Now you can add another device to the equation. To do so, you can create the same configuration on DC1-CSR2 that you just created, including creating VRF 100 and applying that VRF instance to interface GigabitEthernet4, along with assigning the IP address on that interface.

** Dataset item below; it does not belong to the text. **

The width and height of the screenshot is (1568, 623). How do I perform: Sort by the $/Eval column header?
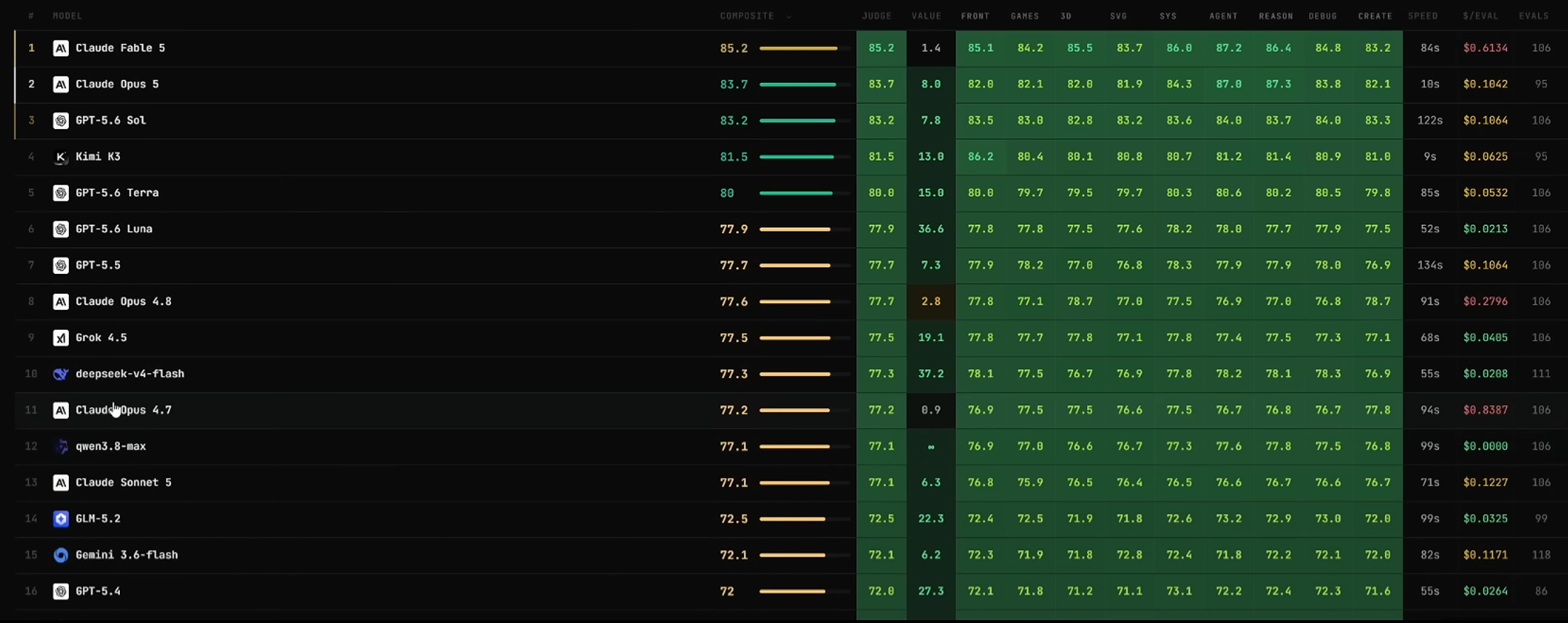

All this is shown below:
DC1-CSR2# config-transaction
admin connected from 127.0.0.1 using console on DC1-CSR2
DC1-CSR2(config)# vrf definition 100
DC1-CSR2 (config-vrf)# address-family ipv4
DC1-CSR2 (config-ipv4)# exit
DC1-CSR2 (config-vrf)# exit
DC1-CSR2 (config)# interface GigabitEthernet4
DC1-CSR2 (config-if)# vrf forwarding 100
DC1-CSR2 (config-if)# ip address 10.2.13.112 255.255.255.0
DC1-CSR2 (config-if)# no shut
DC1-CSR2 (config-if)# commit
Commit complete.
Return to the vSmart device as shown below:
vSmart-1# show omp routes | tab Code: C -> chosen I -> installed Red -> redistributed Rej -> rejected L -> looped R -> resolved S -> stale Ext -> extranet Inv -> invalid Stg -> staged U -> TLOC unresolved PATH ATTRIBUTE VPN PREFIX FROM PEER ID LABEL STATUS TYPE TLOC IP COLOR ENCAP PREFERENCE ------------------------------------------------------------------------------------------------------ 100 10.2.12.0/24 10.1.1.111 66 1003 C,R installed 10.1.1.111 mpls ipsec - 10.1.1.111 68 1003 C,R installed 10.1.1.111 biz-internet ipsec - 100 10.2.13.0/24 10.1.1.112 66 1003 C,R installed 10.1.1.112 mpls ipsec - 10.1.1.112 68 1003 C,R installed 10.1.1.112 biz-internet ipsec - vSmart-1#
Now you can see the network 10.2.13.0/24 advertised from system IP address 10.1.1.12 via mpls and biz-internet. What you really need to see here, though, is what the vSmart device did. Remember that the vSmart device acts like a route reflector: It advertises prefixes it learns for specific VPNs (or VRF instances, in the case of IOS XE SD-WAN devices) to other devices where those VPNs (or VRF instances) exist. You will explore this on the command line. But first I want to discuss my logic.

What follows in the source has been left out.